» What to produce:
Please reproduce all of the lines below word for word, changing nothing.

» Material provided:
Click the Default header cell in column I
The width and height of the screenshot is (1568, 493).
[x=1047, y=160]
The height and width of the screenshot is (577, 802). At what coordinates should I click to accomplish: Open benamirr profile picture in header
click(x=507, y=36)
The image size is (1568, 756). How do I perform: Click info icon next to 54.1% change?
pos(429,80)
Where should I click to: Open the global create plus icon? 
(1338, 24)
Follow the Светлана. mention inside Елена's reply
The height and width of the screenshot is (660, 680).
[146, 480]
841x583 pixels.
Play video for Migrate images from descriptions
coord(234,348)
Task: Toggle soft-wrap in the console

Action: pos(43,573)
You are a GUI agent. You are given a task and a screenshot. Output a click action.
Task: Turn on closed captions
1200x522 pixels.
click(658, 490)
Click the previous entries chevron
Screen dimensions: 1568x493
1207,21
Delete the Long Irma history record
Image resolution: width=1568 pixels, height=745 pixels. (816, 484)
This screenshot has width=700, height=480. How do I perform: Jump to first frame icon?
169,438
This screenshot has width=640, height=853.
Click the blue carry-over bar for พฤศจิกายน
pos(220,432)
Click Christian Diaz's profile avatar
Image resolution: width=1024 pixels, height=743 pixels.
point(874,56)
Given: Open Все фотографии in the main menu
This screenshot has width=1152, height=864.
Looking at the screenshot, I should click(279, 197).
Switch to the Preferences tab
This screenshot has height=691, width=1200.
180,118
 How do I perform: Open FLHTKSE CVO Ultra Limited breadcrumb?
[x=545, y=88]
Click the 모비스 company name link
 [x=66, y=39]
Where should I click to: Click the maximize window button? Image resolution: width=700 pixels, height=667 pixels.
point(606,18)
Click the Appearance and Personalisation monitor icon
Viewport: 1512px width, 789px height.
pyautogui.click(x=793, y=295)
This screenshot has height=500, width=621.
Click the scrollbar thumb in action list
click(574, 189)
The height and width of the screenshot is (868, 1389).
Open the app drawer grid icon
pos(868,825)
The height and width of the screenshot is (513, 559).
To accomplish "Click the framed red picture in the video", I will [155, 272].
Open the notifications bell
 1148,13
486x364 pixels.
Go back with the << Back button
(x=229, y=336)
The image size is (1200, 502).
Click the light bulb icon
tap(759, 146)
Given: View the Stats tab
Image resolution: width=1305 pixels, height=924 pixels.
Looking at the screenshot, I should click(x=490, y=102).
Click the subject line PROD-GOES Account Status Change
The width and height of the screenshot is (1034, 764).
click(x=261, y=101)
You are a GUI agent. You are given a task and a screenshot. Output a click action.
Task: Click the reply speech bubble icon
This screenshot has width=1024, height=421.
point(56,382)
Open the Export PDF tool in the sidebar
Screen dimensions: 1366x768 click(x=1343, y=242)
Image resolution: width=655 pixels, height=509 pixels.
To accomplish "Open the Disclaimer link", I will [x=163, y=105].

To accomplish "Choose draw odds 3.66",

» Full solution:
Click the Default header cell in column I
The width and height of the screenshot is (1568, 493).
[x=1047, y=160]
The height and width of the screenshot is (577, 802). At what coordinates should I click to accomplish: Open benamirr profile picture in header
click(x=507, y=36)
The image size is (1568, 756). How do I perform: Click info icon next to 54.1% change?
pos(429,80)
Where should I click to: Open the global create plus icon? 
(1338, 24)
Follow the Светлана. mention inside Елена's reply
The height and width of the screenshot is (660, 680).
[146, 480]
841x583 pixels.
Play video for Migrate images from descriptions
coord(234,348)
Task: Toggle soft-wrap in the console

Action: pos(43,573)
You are a GUI agent. You are given a task and a screenshot. Output a click action.
Task: Turn on closed captions
1200x522 pixels.
click(658, 490)
Click the previous entries chevron
Screen dimensions: 1568x493
1207,21
Delete the Long Irma history record
Image resolution: width=1568 pixels, height=745 pixels. (816, 484)
This screenshot has width=700, height=480. How do I perform: Jump to first frame icon?
169,438
This screenshot has width=640, height=853.
Click the blue carry-over bar for พฤศจิกายน
pos(220,432)
Click Christian Diaz's profile avatar
Image resolution: width=1024 pixels, height=743 pixels.
point(874,56)
Given: Open Все фотографии in the main menu
This screenshot has width=1152, height=864.
Looking at the screenshot, I should click(279, 197).
Switch to the Preferences tab
This screenshot has height=691, width=1200.
180,118
 How do I perform: Open FLHTKSE CVO Ultra Limited breadcrumb?
[x=545, y=88]
Click the 모비스 company name link
 [x=66, y=39]
Where should I click to: Click the maximize window button? Image resolution: width=700 pixels, height=667 pixels.
point(606,18)
Click the Appearance and Personalisation monitor icon
Viewport: 1512px width, 789px height.
pyautogui.click(x=793, y=295)
This screenshot has height=500, width=621.
Click the scrollbar thumb in action list
click(574, 189)
The height and width of the screenshot is (868, 1389).
Open the app drawer grid icon
pos(868,825)
The height and width of the screenshot is (513, 559).
To accomplish "Click the framed red picture in the video", I will [155, 272].
Open the notifications bell
 1148,13
486x364 pixels.
Go back with the << Back button
(x=229, y=336)
The image size is (1200, 502).
Click the light bulb icon
tap(759, 146)
Given: View the Stats tab
Image resolution: width=1305 pixels, height=924 pixels.
Looking at the screenshot, I should click(x=490, y=102).
Click the subject line PROD-GOES Account Status Change
The width and height of the screenshot is (1034, 764).
click(x=261, y=101)
You are a GUI agent. You are given a task and a screenshot. Output a click action.
Task: Click the reply speech bubble icon
This screenshot has width=1024, height=421.
point(56,382)
Open the Export PDF tool in the sidebar
Screen dimensions: 1366x768 click(x=1343, y=242)
Image resolution: width=655 pixels, height=509 pixels.
To accomplish "Open the Disclaimer link", I will [x=163, y=105].

To accomplish "Choose draw odds 3.66",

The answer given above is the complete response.